For our first Meetup, DC NLP is proud to join our friends at Data Science DC to cross-list this free event! To participate, go to the Data Science DC page, join the group if you're not already a member, and RSVP for the event there.
For our April Meetup, we are excited to bring you an event themed around Big Data Week! We have two presenters talking about their work with very different, very large text data sets. First, Ben Bengfort from Unbound Concepts will be talking about how they use Python's NLTK and Hadoop Streaming to make sense of their corpus of children's literature. Then, Tom Rindflesch from the National Library of Medicine will talk about his group's work building a system to help medical researchers keep up with the flood of current and historical articles published on PubMed.
- Please check out the other events around Big Data Week DC here, and follow the #bdw13dc hash tag on Twitter!
- We're back at GWU for this event.
- 6:30pm -- Networking and Refreshments
- 7:00pm -- Introduction
- 7:15pm -- Presentations and discussion
- 8:30pm -- Post presentation conversations
- 8:45pm -- Adjourn for Data Drinks (location TBA)

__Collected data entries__
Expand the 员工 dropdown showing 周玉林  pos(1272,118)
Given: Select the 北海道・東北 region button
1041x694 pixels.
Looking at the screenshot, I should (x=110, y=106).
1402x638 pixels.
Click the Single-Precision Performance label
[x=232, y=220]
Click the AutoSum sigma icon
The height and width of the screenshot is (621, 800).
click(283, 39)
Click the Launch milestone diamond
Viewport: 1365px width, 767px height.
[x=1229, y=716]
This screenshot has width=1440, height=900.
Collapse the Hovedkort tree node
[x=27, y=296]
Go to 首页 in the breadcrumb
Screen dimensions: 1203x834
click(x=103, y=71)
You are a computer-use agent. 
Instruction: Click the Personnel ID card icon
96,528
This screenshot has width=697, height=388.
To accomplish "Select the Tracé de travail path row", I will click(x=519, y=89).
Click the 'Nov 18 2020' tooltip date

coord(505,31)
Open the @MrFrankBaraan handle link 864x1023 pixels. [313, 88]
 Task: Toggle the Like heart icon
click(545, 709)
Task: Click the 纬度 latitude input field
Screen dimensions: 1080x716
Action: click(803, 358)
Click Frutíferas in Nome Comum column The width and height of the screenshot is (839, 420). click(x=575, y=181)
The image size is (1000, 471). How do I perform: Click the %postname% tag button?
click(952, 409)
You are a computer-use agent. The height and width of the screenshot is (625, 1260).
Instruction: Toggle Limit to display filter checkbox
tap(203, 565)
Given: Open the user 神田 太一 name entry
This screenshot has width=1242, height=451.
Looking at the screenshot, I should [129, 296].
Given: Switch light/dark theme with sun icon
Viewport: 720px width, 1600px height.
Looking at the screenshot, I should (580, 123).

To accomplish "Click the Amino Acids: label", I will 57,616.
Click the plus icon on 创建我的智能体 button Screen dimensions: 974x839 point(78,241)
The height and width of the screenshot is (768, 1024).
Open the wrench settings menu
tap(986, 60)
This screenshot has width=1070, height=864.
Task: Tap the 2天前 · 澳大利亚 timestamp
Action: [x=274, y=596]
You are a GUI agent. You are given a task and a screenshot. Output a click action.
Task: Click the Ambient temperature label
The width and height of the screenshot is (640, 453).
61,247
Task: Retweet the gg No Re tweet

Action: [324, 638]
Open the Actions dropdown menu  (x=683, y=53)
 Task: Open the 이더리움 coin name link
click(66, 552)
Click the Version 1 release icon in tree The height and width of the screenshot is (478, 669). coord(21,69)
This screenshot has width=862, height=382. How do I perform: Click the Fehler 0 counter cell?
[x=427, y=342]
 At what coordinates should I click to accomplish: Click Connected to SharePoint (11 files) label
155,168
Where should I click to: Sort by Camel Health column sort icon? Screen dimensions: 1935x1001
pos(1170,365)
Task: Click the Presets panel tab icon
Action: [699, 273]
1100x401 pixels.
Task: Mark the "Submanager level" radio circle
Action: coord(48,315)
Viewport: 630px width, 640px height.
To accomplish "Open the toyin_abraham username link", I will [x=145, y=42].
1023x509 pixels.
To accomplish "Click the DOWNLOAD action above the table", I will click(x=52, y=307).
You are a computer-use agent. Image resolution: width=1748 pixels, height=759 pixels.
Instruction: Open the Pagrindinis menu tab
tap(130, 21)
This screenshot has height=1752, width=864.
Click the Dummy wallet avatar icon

__Work request 1__
Rewrite the paragraph of the meetup announcement that begins "For our April Meetup" as a short list, keeping its main facts.
__Work request 2__
In the meetup announcement, give the text from "For our first" up to and including "the event there." again, substituting "open" for "free".
The listing is separate material, apart from the meetup announcement.

__Answer section 1__
- The April Meetup is themed around Big Data Week.
- Two presenters will talk about their work with very different, very large text data sets.
- Ben Bengfort from Unbound Concepts will speak first, on how they use Python's NLTK and Hadoop Streaming to make sense of their corpus of children's literature.
- Tom Rindflesch from the National Library of Medicine will then speak on his group's work building a system to help medical researchers keep up with current and historical articles published on PubMed.

__Answer section 2__
For our first Meetup, DC NLP is proud to join our friends at Data Science DC to cross-list this open event! To participate, go to the Data Science DC page, join the group if you're not already a member, and RSVP for the event there.